8. Substance abusers.
There are some people on this planet that have abused themselves far more than an alien race could ever do, their bodies are a rollercoaster of excess and to be honest, they probably don’t have much longer to live anyway.
Why a highly evolved alien race would want them? These people have probably already terraformed their bodies to suit the conditions of an alien planet better than anyone else ever could.
9. Obsessed movie fans.
The guy that snuck out of school for a day so he could be in the right frame of mind to watch Ferris Bueller’s Day off is just the man the aliens want as a pet.
Why a highly evolved alien race would want them? If you were an alien, you would want your pet to be able to entertain you and what’s more entertaining than a guy whose head contains thousands of stories? Every night before bed, these humans can entertain the little ones – Star Wars is probably their favorite story.
10. Masters of the elements.
Tony has been running in the mountains of Tibet surrounded by Buddhist monks, trying to push his body and his mind all at the same time.
Why a highly evolved alien race would want them? They exist on a higher plane than the rest of us…man.
11. This guy who won American Ninja Warrior.
Like a hamster on a wheel, or a mouse in a maze trying to find cheese, humans are fascinated with putting lower life forms through circus like activities for our perverse enjoyment. If you were a more evolved alien life form, you’d totally want an American Ninja Warrior for a pet. All you’d need to do is wind him up and watch him go.

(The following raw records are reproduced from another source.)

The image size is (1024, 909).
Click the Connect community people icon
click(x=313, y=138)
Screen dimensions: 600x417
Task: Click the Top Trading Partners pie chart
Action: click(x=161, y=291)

Why a highly evolved alien race would want them? To be honest, humans would want this guy as a pet as well. You could construct any obstacle or tell him to “jump that car over there” and he would totally do it, providing hours of entertainment.
You wouldn’t just want any actor, you would want a method actor, who is more ‘multiple personality disorder’ than he is actually faking it.
Why a highly evolved alien race would want them? Multiple pets for the price of one.